KwaZulu-Natal waited a full decade before adopting a new coat of arms. The blazon has been prepared in both English and isiZulu – the first time any coat of arms has been officially blazoned in South Africa, in any language besides English and Afrikaans.
An Nguni shield argent, a strelitzia flower proper, within a border dovetailed and conjoined with a fess dancetty enhanced, both vert; upon a chief azure fimbriated argent, a mullet also argent. Behind the shield an assegai sable, its spearhead proper, and a knobkierie also sable, crossed saltirewise.
A beehive hut proper.
Dexter a lion and sinister a gnu proper.
Arms explained: The choice of shield shape is highly appropriate: an Nguni shield, reflecting the military traditions of the warrior amaZulu and their predecessors.
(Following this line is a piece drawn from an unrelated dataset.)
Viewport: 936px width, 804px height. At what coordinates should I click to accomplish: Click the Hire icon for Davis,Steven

Its shape is that of two parentheses: ()
Nguni shields have frequently been applied by European heralds in African circumstances, on the grounds that this is an African shield shape, but frequently inappropriately, since the countries for which they have been used either have had entirely different shield traditions – for example Botswana – or have only peripherally been influenced by Nguni invasions.
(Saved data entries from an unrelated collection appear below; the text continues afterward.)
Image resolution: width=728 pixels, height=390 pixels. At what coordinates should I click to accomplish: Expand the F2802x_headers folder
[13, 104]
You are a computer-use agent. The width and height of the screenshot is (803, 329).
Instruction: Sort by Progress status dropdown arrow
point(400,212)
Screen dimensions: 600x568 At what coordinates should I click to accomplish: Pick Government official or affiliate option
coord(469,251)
The shield shape was used by abeNguni long before the time of Shaka, but was then applied to a tall shield at least 2m high, behind which the warrior hid, while long spears were thrown at him.
Shaka's reform abolished both long shields and long spears, replacing the spear with the short stabbing spear or assegai, and reducing the length of the shield to about a metre, so that it was only of use in hand-to-hand fighting.
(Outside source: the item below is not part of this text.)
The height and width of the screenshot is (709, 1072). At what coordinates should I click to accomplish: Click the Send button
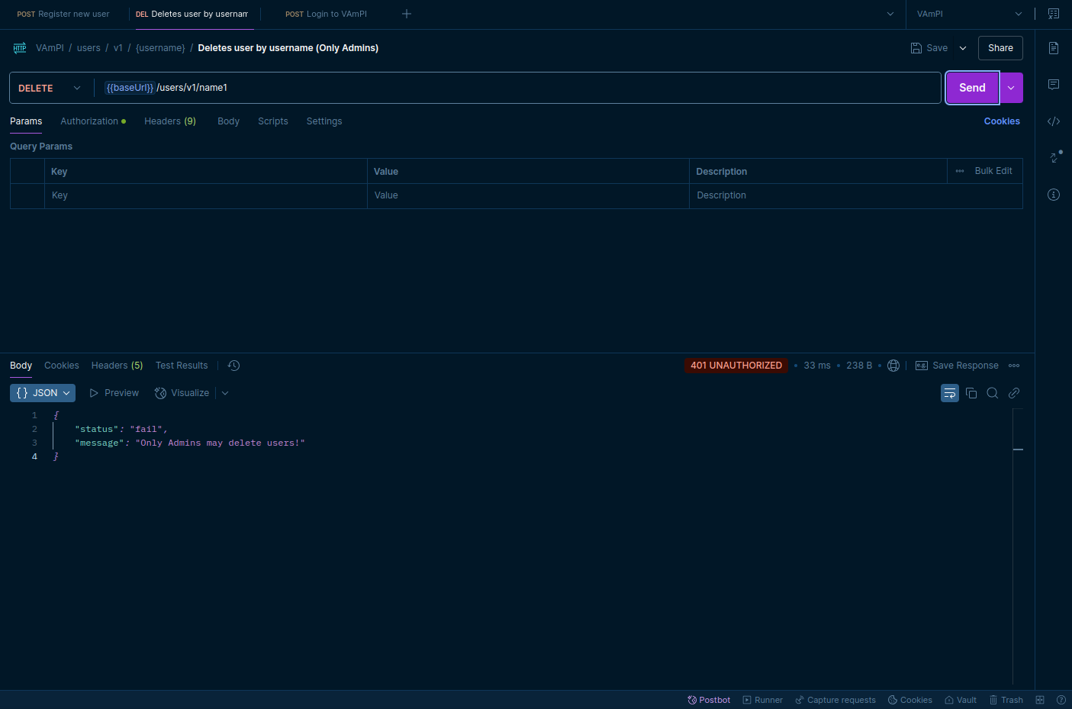coord(972,88)
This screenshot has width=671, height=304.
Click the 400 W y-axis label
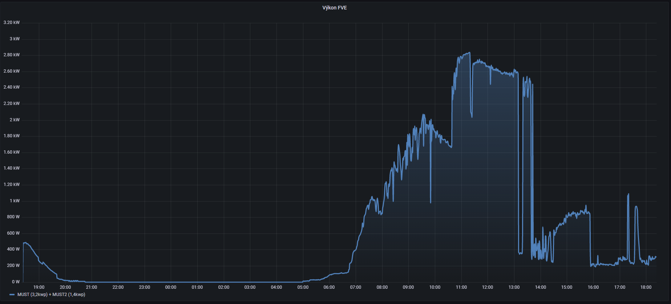13,249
Even shorter shields, some only 300 mm in height, are traditionally used in stick-fighting, the traditional sport of young Nguni men.
The shield is traditionally made of cowhide, or the skin of some other hoofed animal, and reinforced with sticks. When the shield is not in use, on parade, or in a fighting situation, the sticks are removed for easier carrying.
The sticks are held in place with thongs, which are often in colours contrasting with the rest of the shield. Such thongs can be seen in the Nguni shields, used currently by Gauteng and formerly by KwaZulu, but are absent in this example, as the shield area has been filled with charges in a manner more traditional in the West.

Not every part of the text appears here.